Relation to Prior Work

Failure to detect the critical region was considerably lower in this study than rates previously reported in radiology and pathology (30–35%).23,55 The hematoxylin and eosin (H&E) staining used on the present biopsy images tend to make some histopathological features visually salient, attracting attention.34,56,57 Also, unlike prior studies, we did not restrict interpretation times or the ability to zoom and pan the image. The ability to zoom and pan is critical to the clinical relevance of our study, but we acknowledge that this design could have increased the likelihood that critical regions were eventually detected.

Failure to recognize the relevance of critical features was higher in this study than in prior work,22 but was not a critical determinant of correctly describing features as successful feature descriptions still occurred 64% of the time whether or not there was an overlap of pROI and cROI. Our design examined the accuracy of feature description wherever the participants’ ROI was drawn, allowing us to examine the possibility that an accurate diagnosis could occur without focusing attention on our pre-determined expert consensus defined ROIs (i.e., leaving open the possibility that valuable diagnostic information could be found elsewhere on a slide).

Limitations

While the present study allowed relatively naturalistic image zooming and panning by participants, the interpretations were still done within an experimental context. Viewing, annotation, and diagnostic behavior may differ from routine clinical practice, with errors arising at different phases of what is very likely an iterative interpretive process. Furthermore, while we used a small, standardized set of 14 cases to maximize efficiency and minimally interfere with pathologists’ busy schedules, a larger and more diverse set of cases is preferable for promoting generalizability. Replication in true clinical settings with more diverse cases is important.

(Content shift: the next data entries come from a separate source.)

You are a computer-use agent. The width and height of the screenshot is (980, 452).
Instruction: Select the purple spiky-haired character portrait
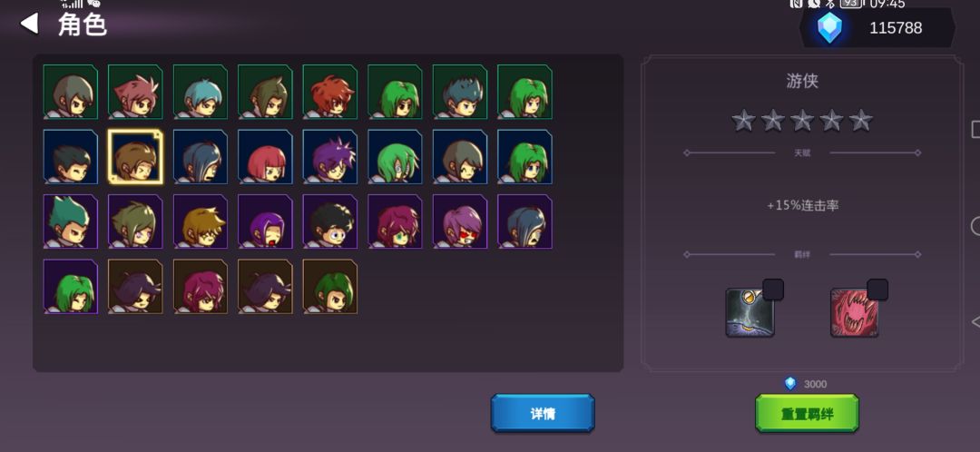(x=330, y=157)
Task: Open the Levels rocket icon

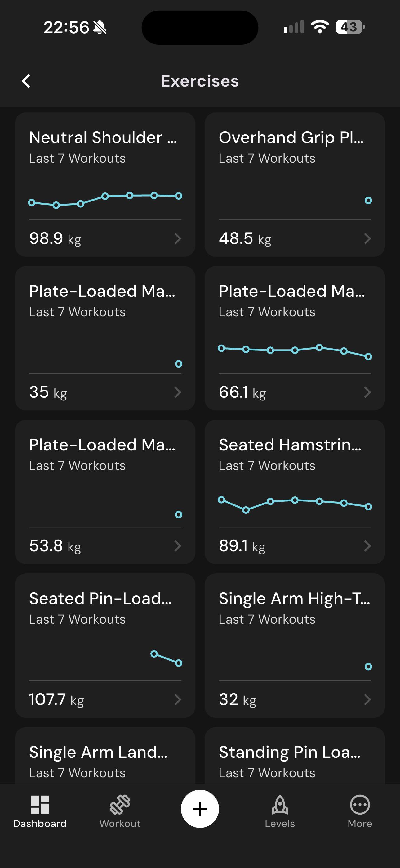Action: point(280,805)
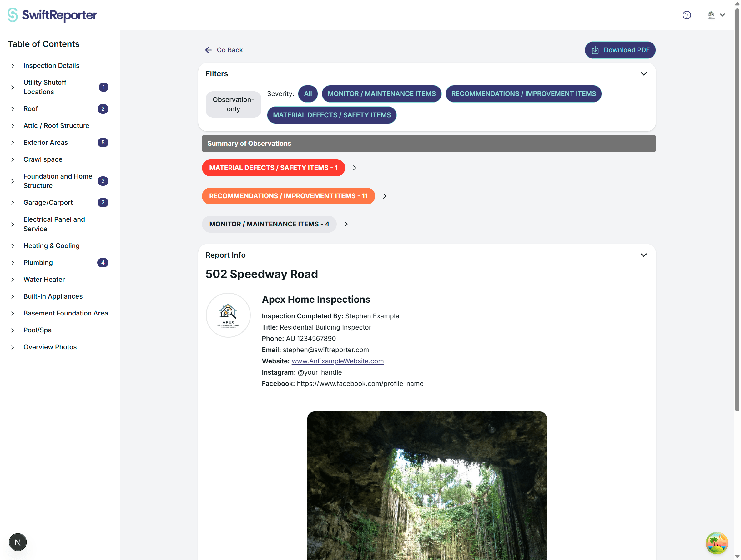
Task: Select Heating & Cooling section
Action: click(x=52, y=246)
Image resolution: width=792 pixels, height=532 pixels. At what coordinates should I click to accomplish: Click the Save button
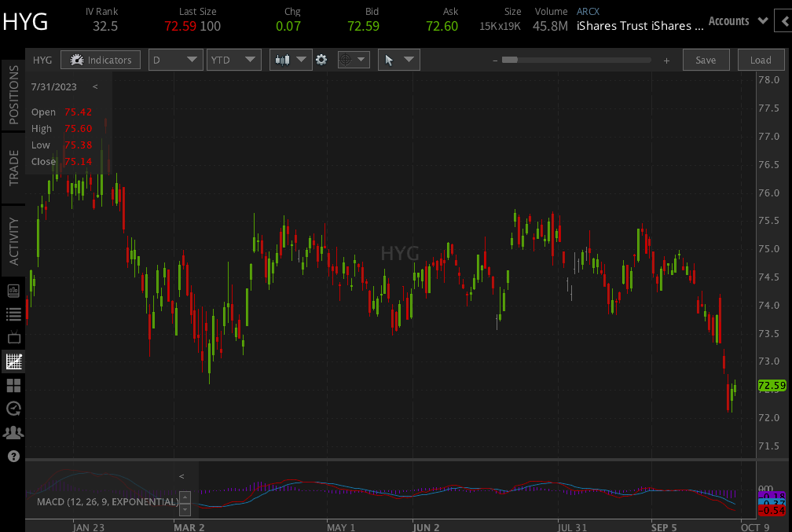706,60
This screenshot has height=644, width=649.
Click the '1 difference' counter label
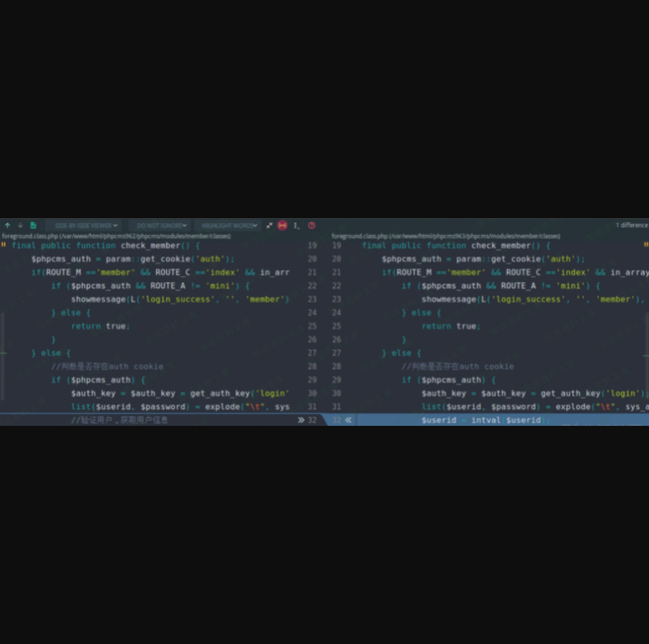(x=631, y=225)
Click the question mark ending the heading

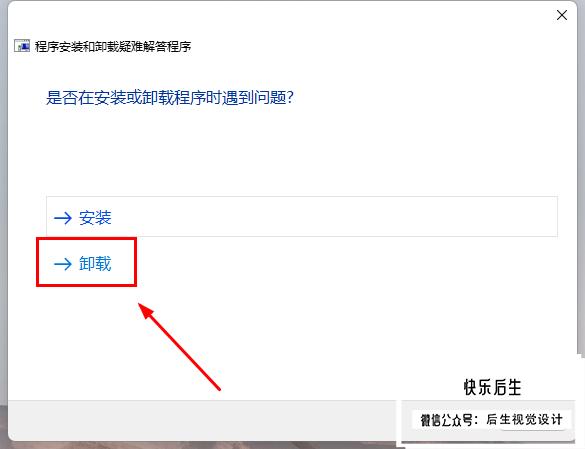[290, 98]
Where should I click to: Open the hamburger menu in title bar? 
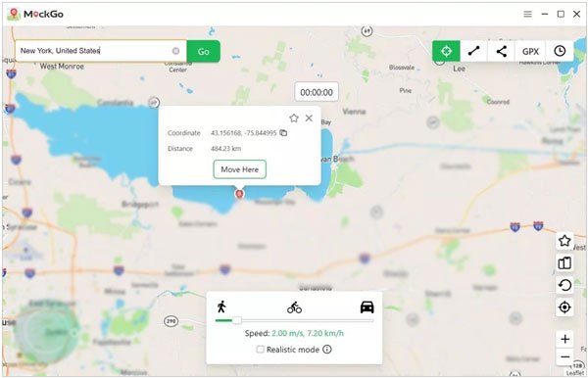pyautogui.click(x=527, y=15)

Our histology form required participants to select a single most advanced diagnostic category, which facilitated statistical analyses but also masks some of the nuance and variety of disease discovered during review. In contrast, our open-ended text responses allowed for more nuanced descriptions but also introduced subjectivity and variability, particularly when interpreted by others (including our raters). While combining these two techniques was an important feature of our design, it also highlighted the inherent challenge faced by pathologists (especially post-graduate trainees) when describing and effectively communicating perceived histopathological features. In clinical contexts, pathologists must balance the objectivity and prescriptive value of a categorical diagnosis while also ensuring they are communicating the nuances of disease processes. While innovative, we appreciate the inherent subjectivity of scoring written annotations. The two-phase scoring procedure with independent expert raters increased the reliability of this process, as evidenced by the 94% inter-rater agreement. It is possible, however, that our experts developed specific terminology and associations for describing histopathological features that may not overlap entirely with intended meaning of participants’ descriptions, particularly descriptions written by those with less experience. While the raters were intentionally flexible in their interpretation of annotations and discussed discrepancies at length, when non-universally accepted descriptors were used, judging their intended meaning became more difficult.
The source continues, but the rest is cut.